El patrón general, sin embargo, es preocupante: en los últimos años, los episodios extremos de clima han ido socavando esa capacidad. Sequías, incendios, inundaciones, insectos, derretimiento del permafrost… todos estos factores están empujando al sumidero hacia una transición irreversible: de ser una esponja de carbono a convertirse en una fuente neta de emisiones.
El caso del Ártico es paradigmático. Lo que una vez fue un sumidero persistente ahora emite más carbono del que retiene. El deshielo del permafrost no solo libera CO₂, sino también metano, un gas de efecto invernadero mucho más potente. A esto se suman los incendios boreales, cada vez más intensos, y la deformación del suelo que impide la regeneración de los bosques. En la Amazonía, por su parte, la deforestación y el estrés hídrico han empujado a la selva a un punto de inflexión: en algunas regiones, ya emite más carbono del que absorbe.
Implicaciones climáticas
La situación se agrava si consideramos el impacto que tendría perder estos sumideros sobre los compromisos climáticos internacionales. Muchos países cuentan con ellos como parte esencial para cumplir los objetivos del Acuerdo de París. Si desaparecen antes de lo previsto, será necesario reducir aún más nuestras emisiones para mantenernos por debajo del umbral de 1,5 °C de calentamiento.

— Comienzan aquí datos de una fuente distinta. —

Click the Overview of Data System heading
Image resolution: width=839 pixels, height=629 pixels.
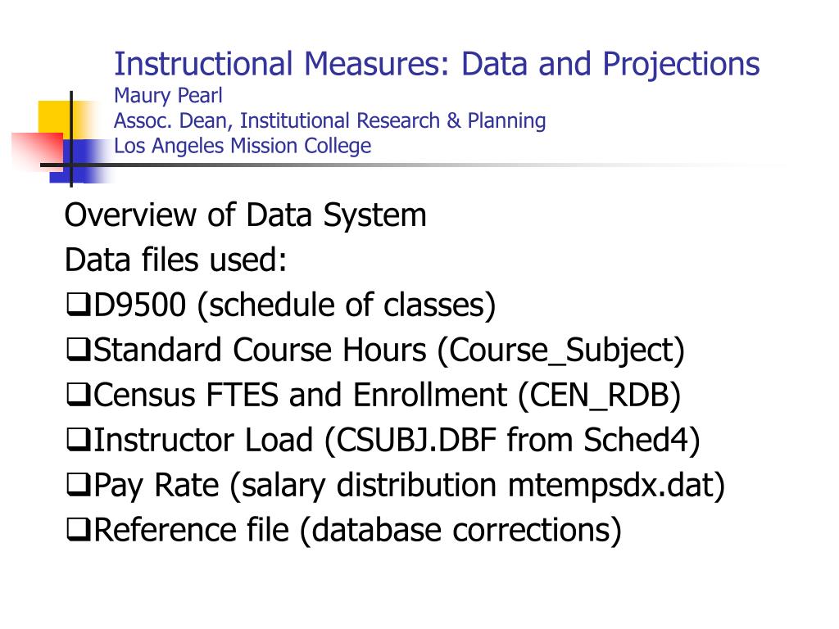tap(245, 215)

A pesar de todo, no todo está perdido. Hay caminos viables para preservar lo que queda. Según modelizaciones recientes, si se dejaran crecer los bosques existentes sin interferencias, podrían capturar hasta 228.000 millones de toneladas de carbono en las próximas décadas. Restaurar bosques perdidos, fuera de áreas agrícolas y urbanas, añadiría otros 87.000 millones. Pero esto requiere planificación, voluntad política y una reconfiguración profunda de nuestras prioridades económicas.

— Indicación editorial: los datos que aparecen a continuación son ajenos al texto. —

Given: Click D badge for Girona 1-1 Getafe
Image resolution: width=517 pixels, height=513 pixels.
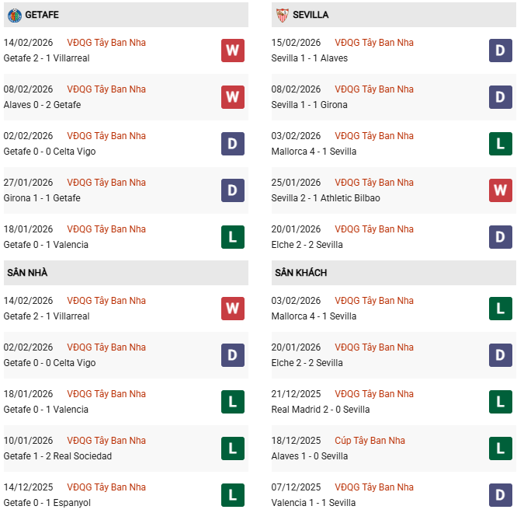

Además, hay estrategias de gestión que pueden potenciar los sumideros existentes: agricultura regenerativa, quemas prescritas para prevenir incendios devastadores, reforestación estratégica y un mejor manejo forestal. La clave es comprender que estos ecosistemas no solo almacenan carbono: también nos dan tiempo. Tiempo que, de seguir ignorando estas señales, se nos agotará.